Lines containing the word "Open": say how many there are in the listing, with only the number as the answer.

= = = = =

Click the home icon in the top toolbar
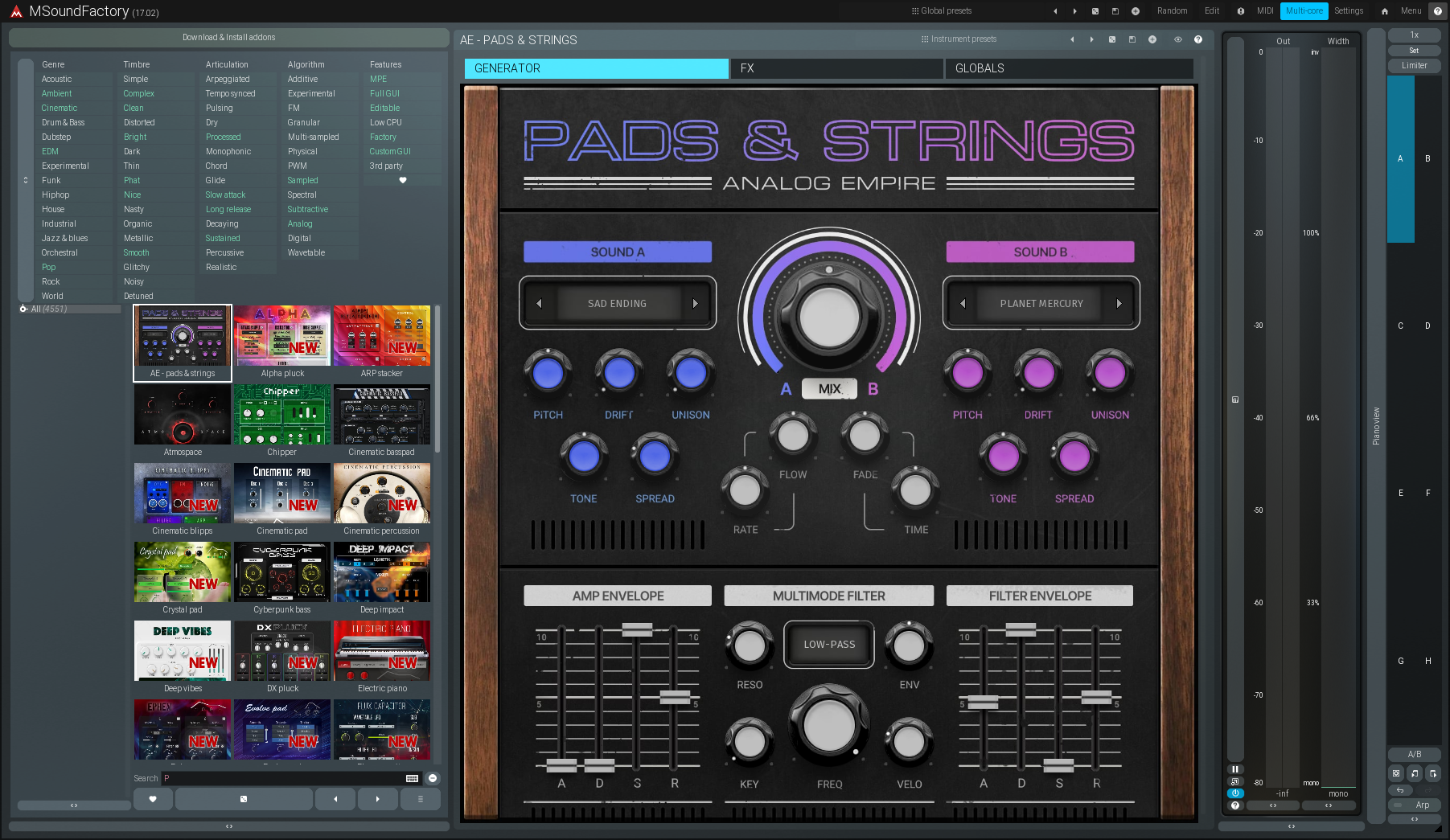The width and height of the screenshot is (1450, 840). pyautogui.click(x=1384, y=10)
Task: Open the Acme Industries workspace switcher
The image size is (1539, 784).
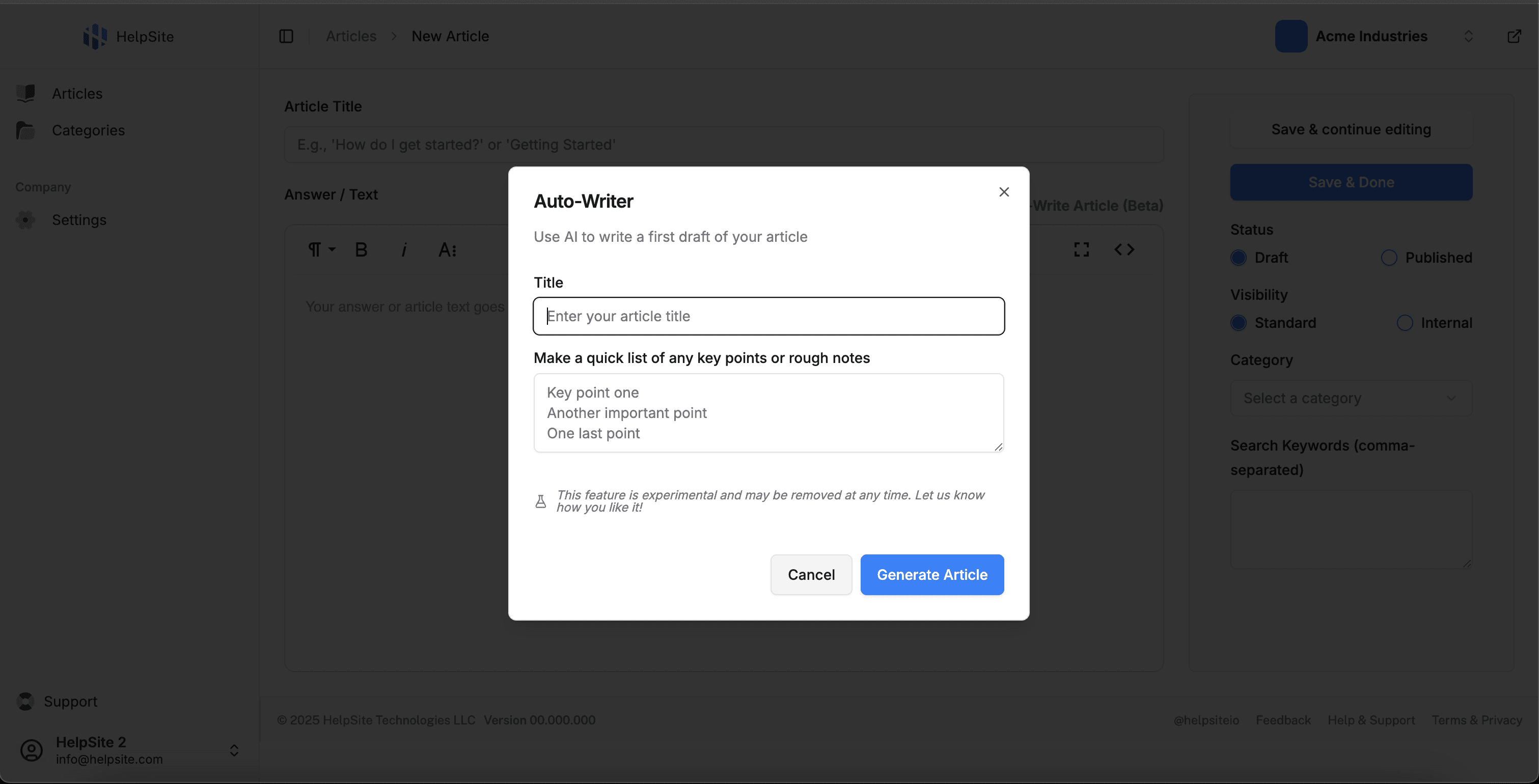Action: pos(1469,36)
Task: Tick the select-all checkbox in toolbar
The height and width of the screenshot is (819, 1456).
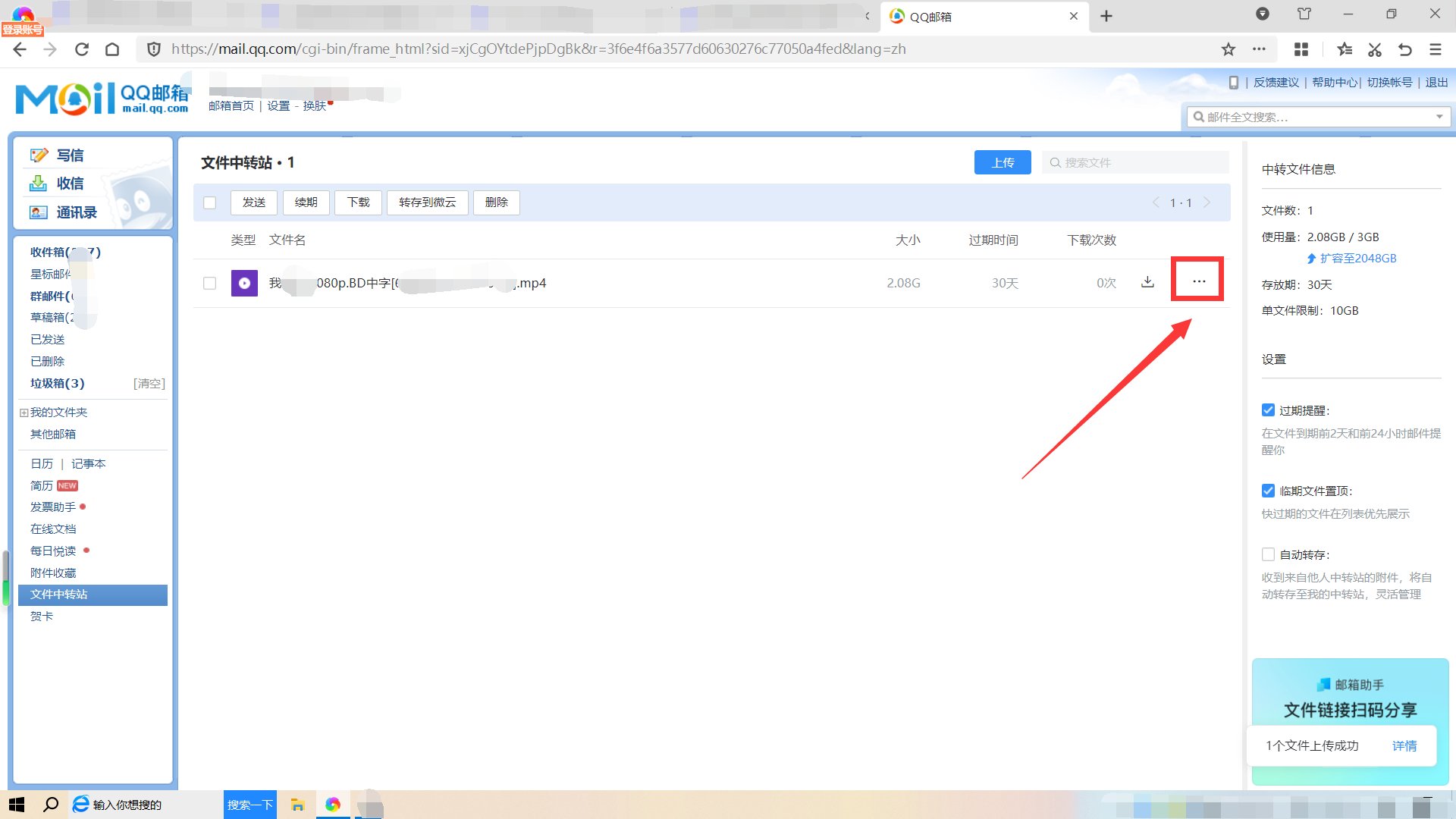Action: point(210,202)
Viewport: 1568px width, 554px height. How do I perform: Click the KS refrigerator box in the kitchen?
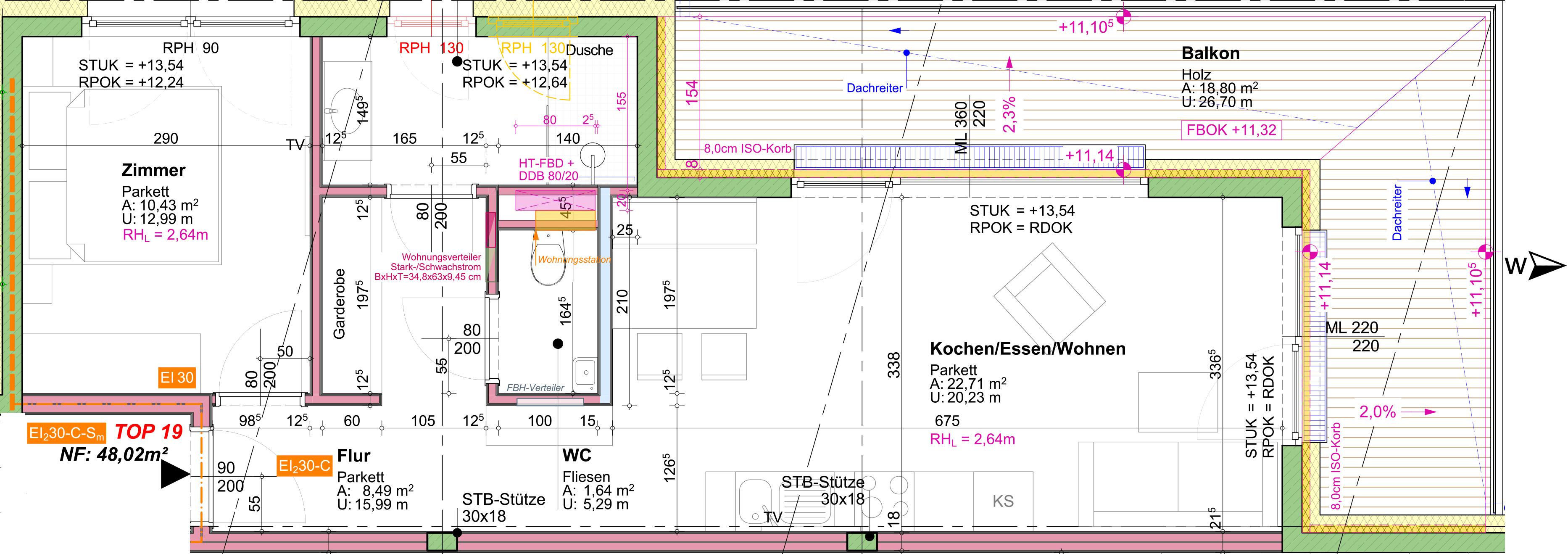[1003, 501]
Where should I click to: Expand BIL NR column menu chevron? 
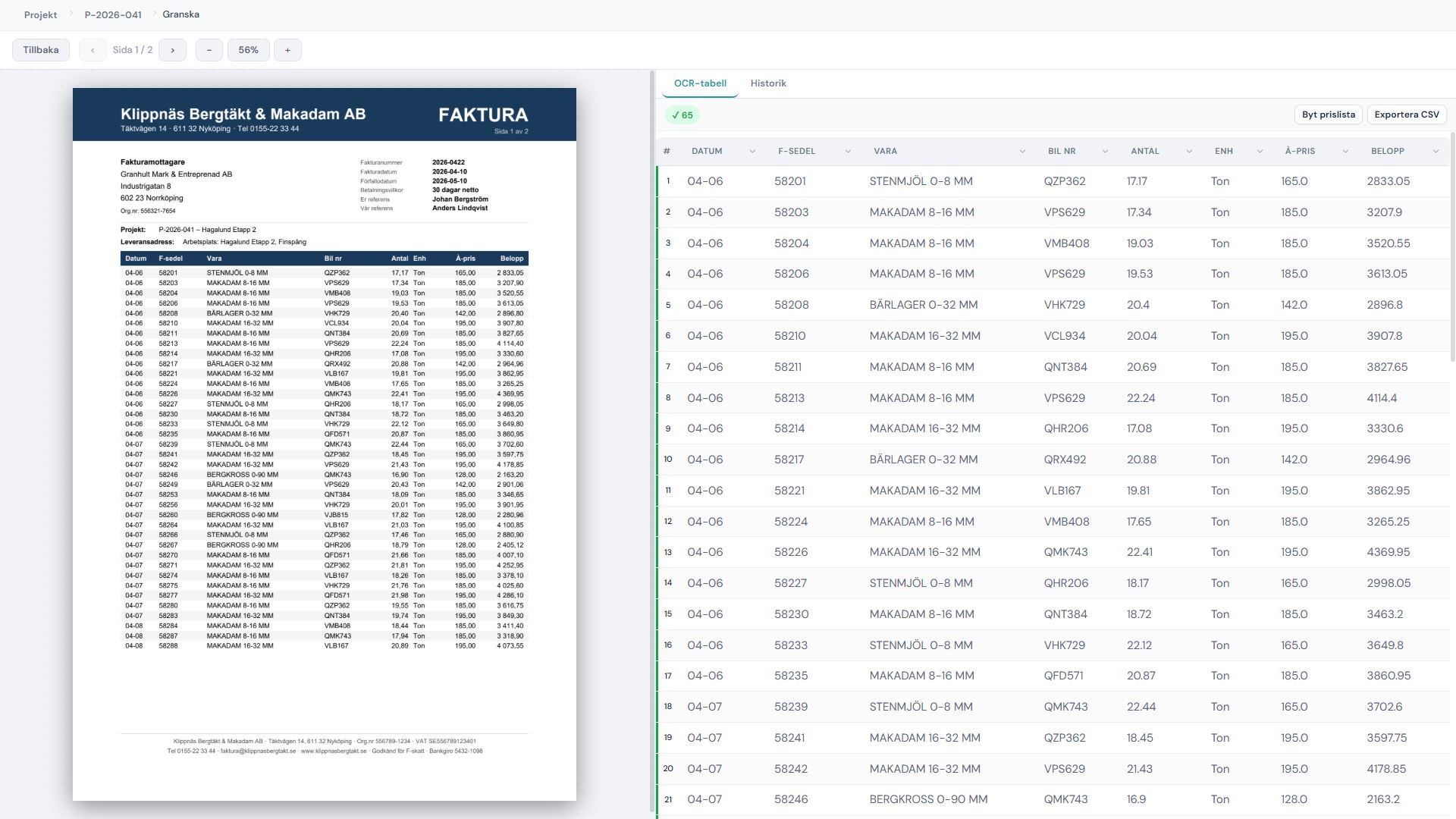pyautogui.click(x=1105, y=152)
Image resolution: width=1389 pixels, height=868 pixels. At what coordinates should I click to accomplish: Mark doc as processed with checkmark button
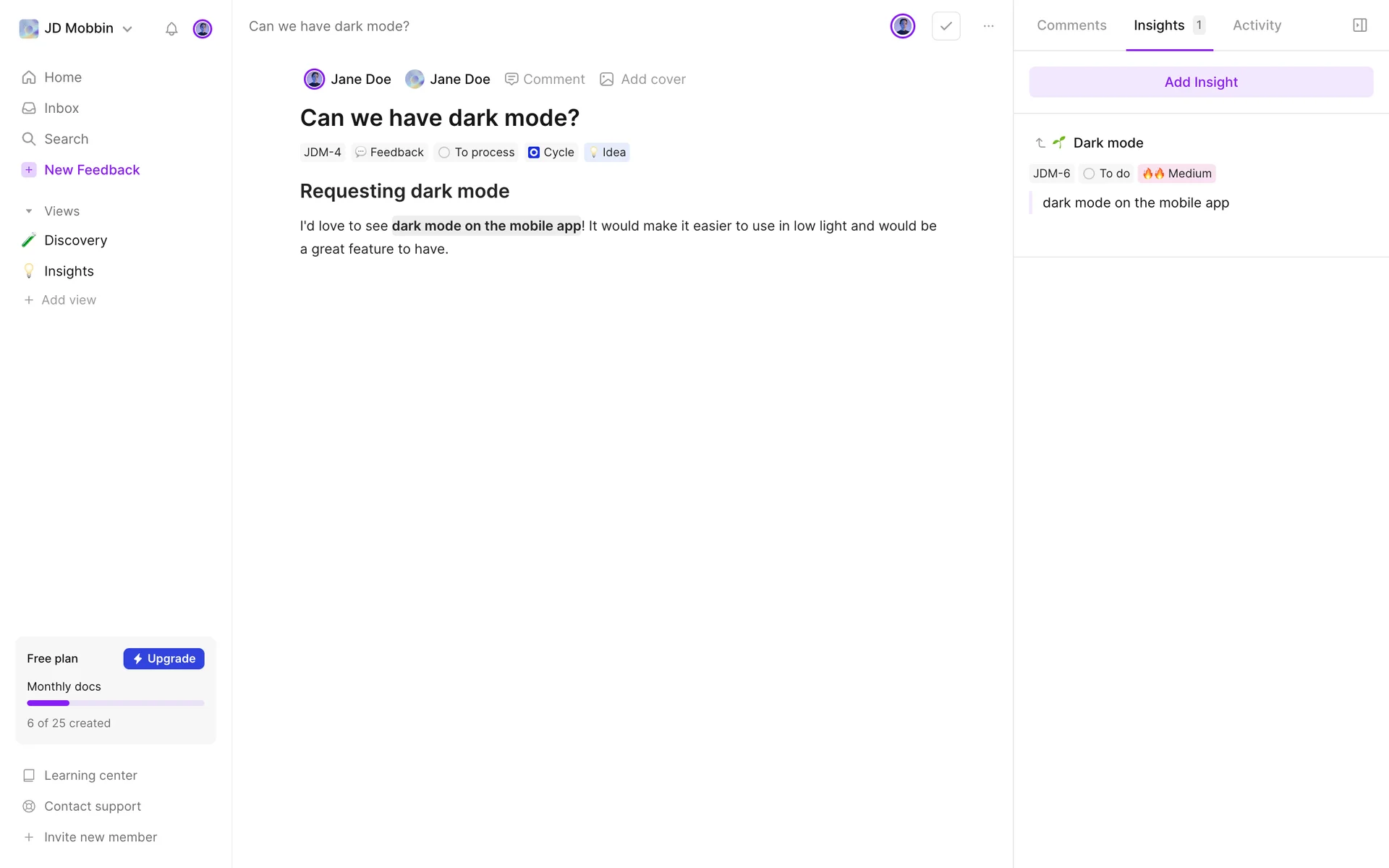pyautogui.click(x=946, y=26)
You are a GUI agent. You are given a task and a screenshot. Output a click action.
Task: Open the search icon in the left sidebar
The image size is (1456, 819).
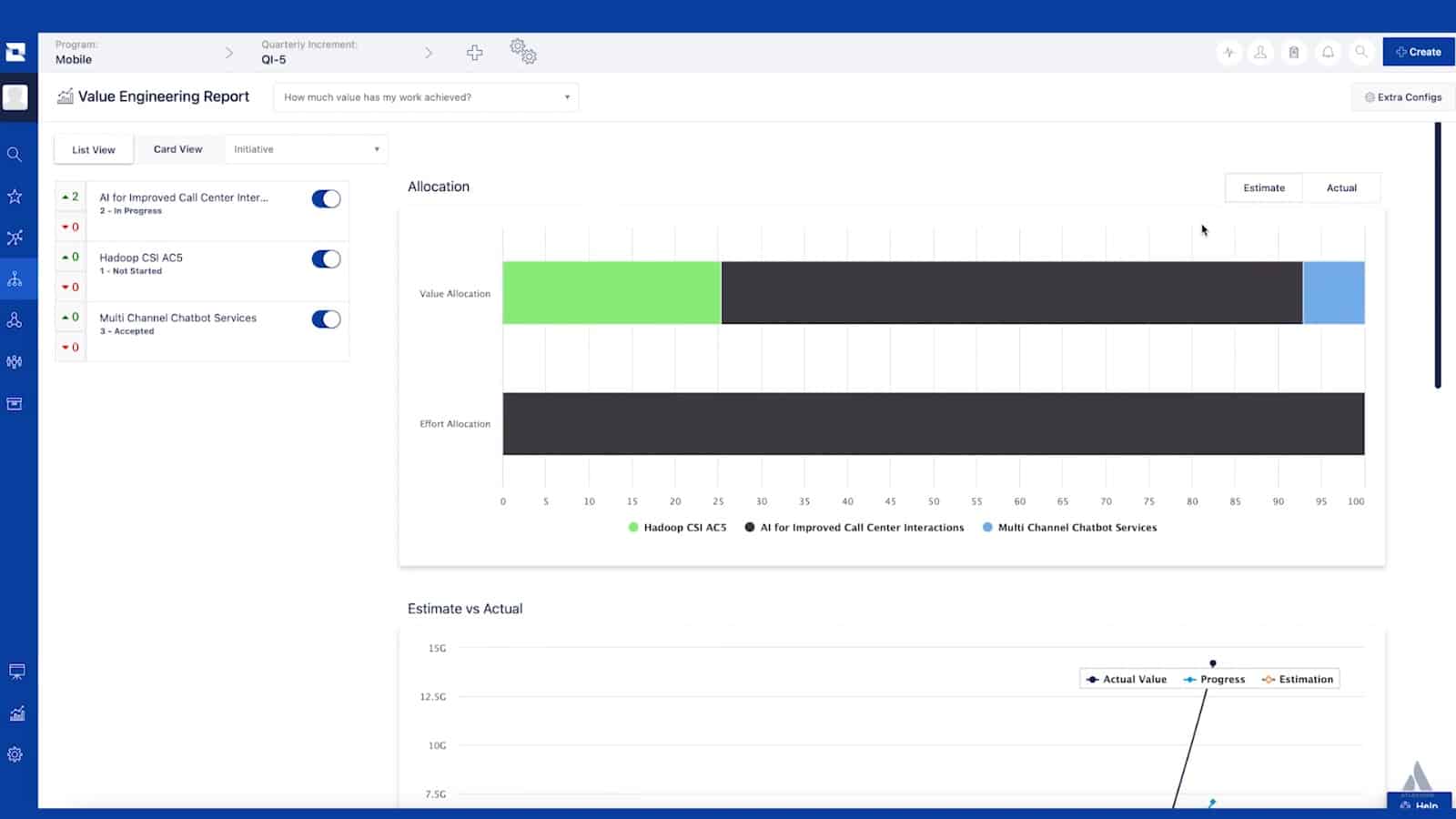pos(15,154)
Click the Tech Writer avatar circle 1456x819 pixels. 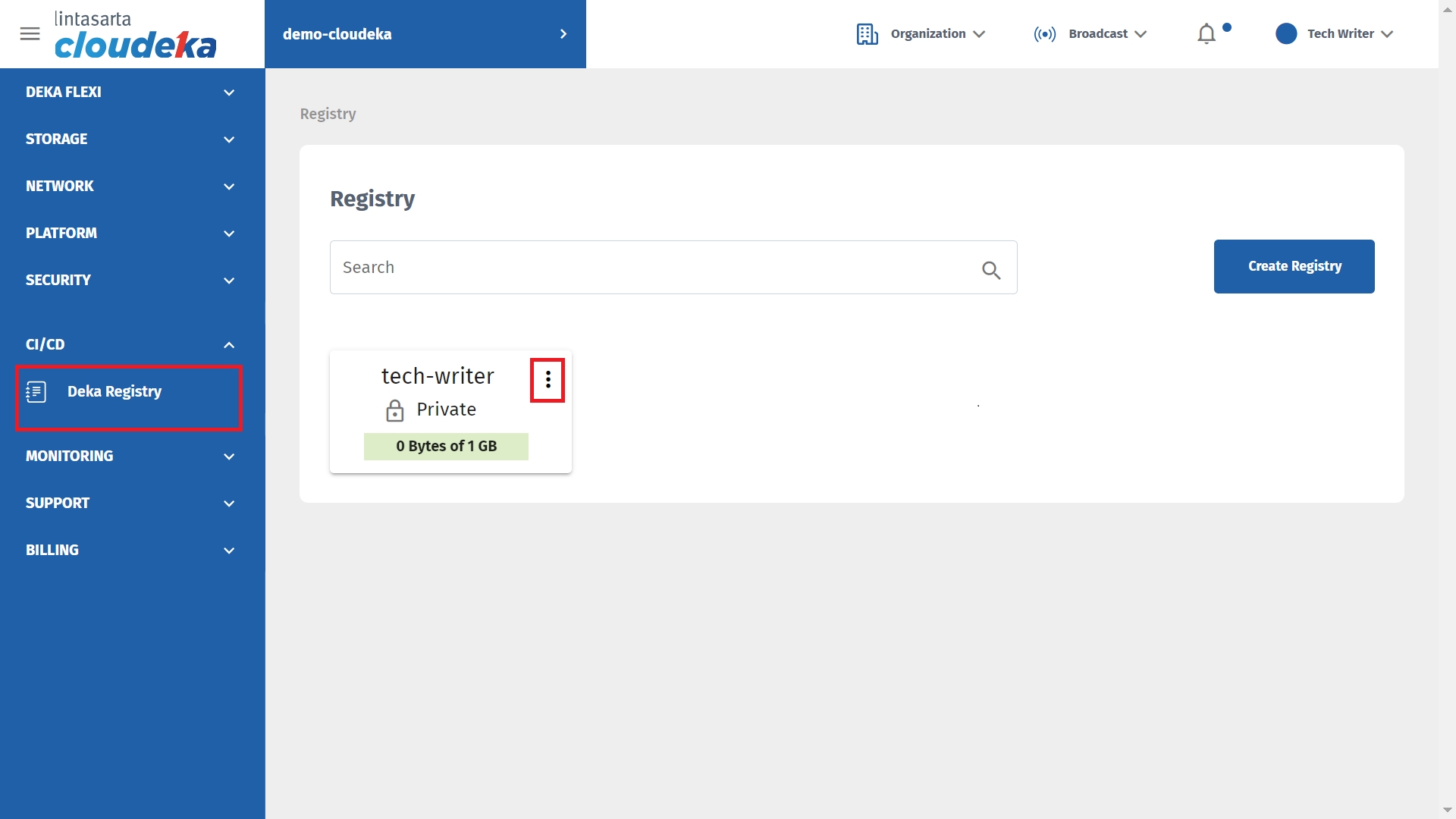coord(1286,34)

= = = = =

Response to the exercise:
2